As a follow up to that post, in this entry, we address the crime of criminal damage when charged along side DUI. In these cases, it is fair to say that most individuals never intended to either drive intoxicated or to damage the property of another.
DUI - A Strict Liability Crime
In regards to DUI, the crime of DUI requires no intent. Even if an individual feels she is fine to drive, and even if she personally believes she is not over the legal limit, she can be charged and be found guilty of DUI. The only thing that actually matters is whether she was impaired to drive, or whether she was over the legal limit.
What is interesting about the crime is that while it lacks a state of mind element, the offense is often legally considered proof of a negligent or reckless state of mind. The logic works like this:
- Driving under the influence is well known to be dangerous and in as much, the act of DUI is reckless.
- Because DUI is reckless behavior, anyone committing it is acting recklessly.
- Because DUI equals acting recklessly, it can serve to satisfy the criminal state of mind of a number of crimes, including criminal damage, that are charged in conjunction with DUI.
Criminal damage can be charged in conjunction with a DUI when there is an accident which results in damage to the property of another. In order to be charged with criminal damage, prosecutors must prove that an individual recklessly damaged the property of another. Recklessly means that a person knew the risk and disregarded the risk. In these cases, prosecutors argue that operating a vehicle while impaired is reckless behavior which everybody knows to be dangerous.
Of course, defining DUI as reckless behavior is different than proving that the person committing the DUI actually knew she was driving drunk, recognized the risk, and disregarded it. The reality is that the majority of the individuals driving intoxicated felt they were not impaired by the alcohol. One of the insidious effects of alcohol consumption is that it impairs a drinker's ability to determine intoxication. People drink, they feel good, and they think they are fine to drive.

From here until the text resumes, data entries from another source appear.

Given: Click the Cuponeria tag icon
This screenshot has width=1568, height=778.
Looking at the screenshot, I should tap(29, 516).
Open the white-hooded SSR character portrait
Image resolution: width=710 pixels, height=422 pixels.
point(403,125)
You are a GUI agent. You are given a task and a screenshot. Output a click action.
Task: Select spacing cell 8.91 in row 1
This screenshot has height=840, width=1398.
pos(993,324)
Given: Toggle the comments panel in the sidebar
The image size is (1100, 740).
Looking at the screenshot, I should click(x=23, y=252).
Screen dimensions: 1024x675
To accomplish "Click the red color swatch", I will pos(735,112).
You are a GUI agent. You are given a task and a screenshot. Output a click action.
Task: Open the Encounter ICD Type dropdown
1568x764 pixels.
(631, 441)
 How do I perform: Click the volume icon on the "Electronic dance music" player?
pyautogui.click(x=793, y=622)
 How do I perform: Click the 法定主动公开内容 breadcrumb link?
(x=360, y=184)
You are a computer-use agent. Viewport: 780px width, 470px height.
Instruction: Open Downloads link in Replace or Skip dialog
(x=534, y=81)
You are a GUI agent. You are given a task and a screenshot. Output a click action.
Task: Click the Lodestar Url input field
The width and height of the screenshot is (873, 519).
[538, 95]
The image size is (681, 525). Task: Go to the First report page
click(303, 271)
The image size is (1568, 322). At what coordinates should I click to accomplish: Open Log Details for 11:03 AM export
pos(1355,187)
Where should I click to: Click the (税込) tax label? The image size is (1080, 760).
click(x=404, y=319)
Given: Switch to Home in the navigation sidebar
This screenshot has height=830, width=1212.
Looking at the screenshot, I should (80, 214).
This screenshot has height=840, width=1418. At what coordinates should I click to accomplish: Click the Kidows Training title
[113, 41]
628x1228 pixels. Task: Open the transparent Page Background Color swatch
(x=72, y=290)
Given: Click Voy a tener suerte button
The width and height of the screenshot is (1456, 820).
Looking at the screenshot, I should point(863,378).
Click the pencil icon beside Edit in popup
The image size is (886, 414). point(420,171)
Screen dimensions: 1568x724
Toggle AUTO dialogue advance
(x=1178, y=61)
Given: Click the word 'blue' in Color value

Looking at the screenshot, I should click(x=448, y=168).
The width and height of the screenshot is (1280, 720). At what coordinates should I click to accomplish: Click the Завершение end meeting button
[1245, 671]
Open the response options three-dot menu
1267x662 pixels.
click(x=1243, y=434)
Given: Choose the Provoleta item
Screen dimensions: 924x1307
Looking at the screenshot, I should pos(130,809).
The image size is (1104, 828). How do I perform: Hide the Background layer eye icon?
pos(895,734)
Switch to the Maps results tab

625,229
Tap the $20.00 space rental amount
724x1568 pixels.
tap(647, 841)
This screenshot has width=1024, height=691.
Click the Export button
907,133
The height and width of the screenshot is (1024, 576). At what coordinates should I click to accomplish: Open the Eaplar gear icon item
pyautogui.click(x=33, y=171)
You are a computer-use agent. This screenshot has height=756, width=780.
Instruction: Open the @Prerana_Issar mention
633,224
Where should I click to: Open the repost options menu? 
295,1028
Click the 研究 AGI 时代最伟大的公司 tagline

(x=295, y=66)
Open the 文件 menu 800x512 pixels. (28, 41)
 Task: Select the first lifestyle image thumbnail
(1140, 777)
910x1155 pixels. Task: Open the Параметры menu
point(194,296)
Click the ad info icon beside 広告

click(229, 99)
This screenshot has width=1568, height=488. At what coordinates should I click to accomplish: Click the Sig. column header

So how is it that the prosecutors are able to prove that a person actually recognized and ignored the risk simply by proving DUI? The answer is Arizona Revised Statute § 13-503. Arizona Revised Statute 13-503 provides that the temporary intoxication resulting from the voluntary consumption of alcohol is not a defense for any criminal act or requisite state of mind.
The law is saying that it is not a defense to a crime just because a driver may not recognize his or her impairment and the risks associated with it because of his alcohol intoxication. Unless there is another reason other than the alcohol intoxication that the driver did not recognize his impairment, prosecutors simply prove the DUI and then argue it is per se recklessness.
Criminal damage is typically charged as a felony. If the accused has no prior felony convictions, felony criminal damage is probation available, which means that the court has the option of either placing the person on probation or sending them to prison. In cases where the convicted has little or no prior criminal history, probation is usually granted. Restitution for damage done, if not already paid for, is also normally ordered by the court.